[Entries for locating text and elements]
# # #
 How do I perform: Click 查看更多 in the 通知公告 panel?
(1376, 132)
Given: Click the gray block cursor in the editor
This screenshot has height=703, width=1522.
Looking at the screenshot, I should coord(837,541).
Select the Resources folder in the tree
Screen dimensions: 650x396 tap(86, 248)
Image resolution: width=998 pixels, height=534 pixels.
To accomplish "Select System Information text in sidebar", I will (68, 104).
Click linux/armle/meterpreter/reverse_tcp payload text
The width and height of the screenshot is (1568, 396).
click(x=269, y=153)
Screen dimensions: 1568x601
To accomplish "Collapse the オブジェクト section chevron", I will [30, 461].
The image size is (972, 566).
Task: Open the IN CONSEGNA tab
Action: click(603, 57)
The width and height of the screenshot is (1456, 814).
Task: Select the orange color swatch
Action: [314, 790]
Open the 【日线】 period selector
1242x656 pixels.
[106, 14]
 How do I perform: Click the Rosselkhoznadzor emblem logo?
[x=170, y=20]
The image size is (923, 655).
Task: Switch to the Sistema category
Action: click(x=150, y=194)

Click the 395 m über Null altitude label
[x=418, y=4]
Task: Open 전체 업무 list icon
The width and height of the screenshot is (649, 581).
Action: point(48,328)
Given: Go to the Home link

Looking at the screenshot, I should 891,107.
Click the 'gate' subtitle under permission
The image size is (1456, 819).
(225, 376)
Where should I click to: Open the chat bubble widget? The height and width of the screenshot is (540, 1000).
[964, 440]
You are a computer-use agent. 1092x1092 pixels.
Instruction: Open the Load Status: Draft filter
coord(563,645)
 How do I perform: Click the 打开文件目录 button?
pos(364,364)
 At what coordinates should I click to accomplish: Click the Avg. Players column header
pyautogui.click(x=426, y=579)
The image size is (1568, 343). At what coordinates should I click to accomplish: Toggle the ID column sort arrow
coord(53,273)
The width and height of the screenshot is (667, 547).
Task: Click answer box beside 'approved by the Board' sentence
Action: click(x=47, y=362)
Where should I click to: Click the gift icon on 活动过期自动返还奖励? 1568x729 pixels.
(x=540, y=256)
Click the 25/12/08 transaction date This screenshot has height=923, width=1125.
# # #
* [Goal of the exercise]: Reproduce all of the material above word for word.

* [Exercise response]:
 How do I perform: Click 查看更多 in the 通知公告 panel?
(1376, 132)
Given: Click the gray block cursor in the editor
This screenshot has height=703, width=1522.
Looking at the screenshot, I should coord(837,541).
Select the Resources folder in the tree
Screen dimensions: 650x396 tap(86, 248)
Image resolution: width=998 pixels, height=534 pixels.
To accomplish "Select System Information text in sidebar", I will (68, 104).
Click linux/armle/meterpreter/reverse_tcp payload text
The width and height of the screenshot is (1568, 396).
click(x=269, y=153)
Screen dimensions: 1568x601
To accomplish "Collapse the オブジェクト section chevron", I will [30, 461].
The image size is (972, 566).
Task: Open the IN CONSEGNA tab
Action: click(603, 57)
The width and height of the screenshot is (1456, 814).
Task: Select the orange color swatch
Action: [314, 790]
Open the 【日线】 period selector
1242x656 pixels.
[106, 14]
 How do I perform: Click the Rosselkhoznadzor emblem logo?
[x=170, y=20]
The image size is (923, 655).
Task: Switch to the Sistema category
Action: click(x=150, y=194)

Click the 395 m über Null altitude label
[x=418, y=4]
Task: Open 전체 업무 list icon
The width and height of the screenshot is (649, 581).
Action: point(48,328)
Given: Go to the Home link

Looking at the screenshot, I should 891,107.
Click the 'gate' subtitle under permission
The image size is (1456, 819).
(225, 376)
Where should I click to: Open the chat bubble widget? The height and width of the screenshot is (540, 1000).
[964, 440]
You are a computer-use agent. 1092x1092 pixels.
Instruction: Open the Load Status: Draft filter
coord(563,645)
 How do I perform: Click the 打开文件目录 button?
pos(364,364)
 At what coordinates should I click to accomplish: Click the Avg. Players column header
pyautogui.click(x=426, y=579)
The image size is (1568, 343). At what coordinates should I click to accomplish: Toggle the ID column sort arrow
coord(53,273)
The width and height of the screenshot is (667, 547).
Task: Click answer box beside 'approved by the Board' sentence
Action: click(x=47, y=362)
Where should I click to: Click the gift icon on 活动过期自动返还奖励? 1568x729 pixels.
(x=540, y=256)
Click the 25/12/08 transaction date This screenshot has height=923, width=1125.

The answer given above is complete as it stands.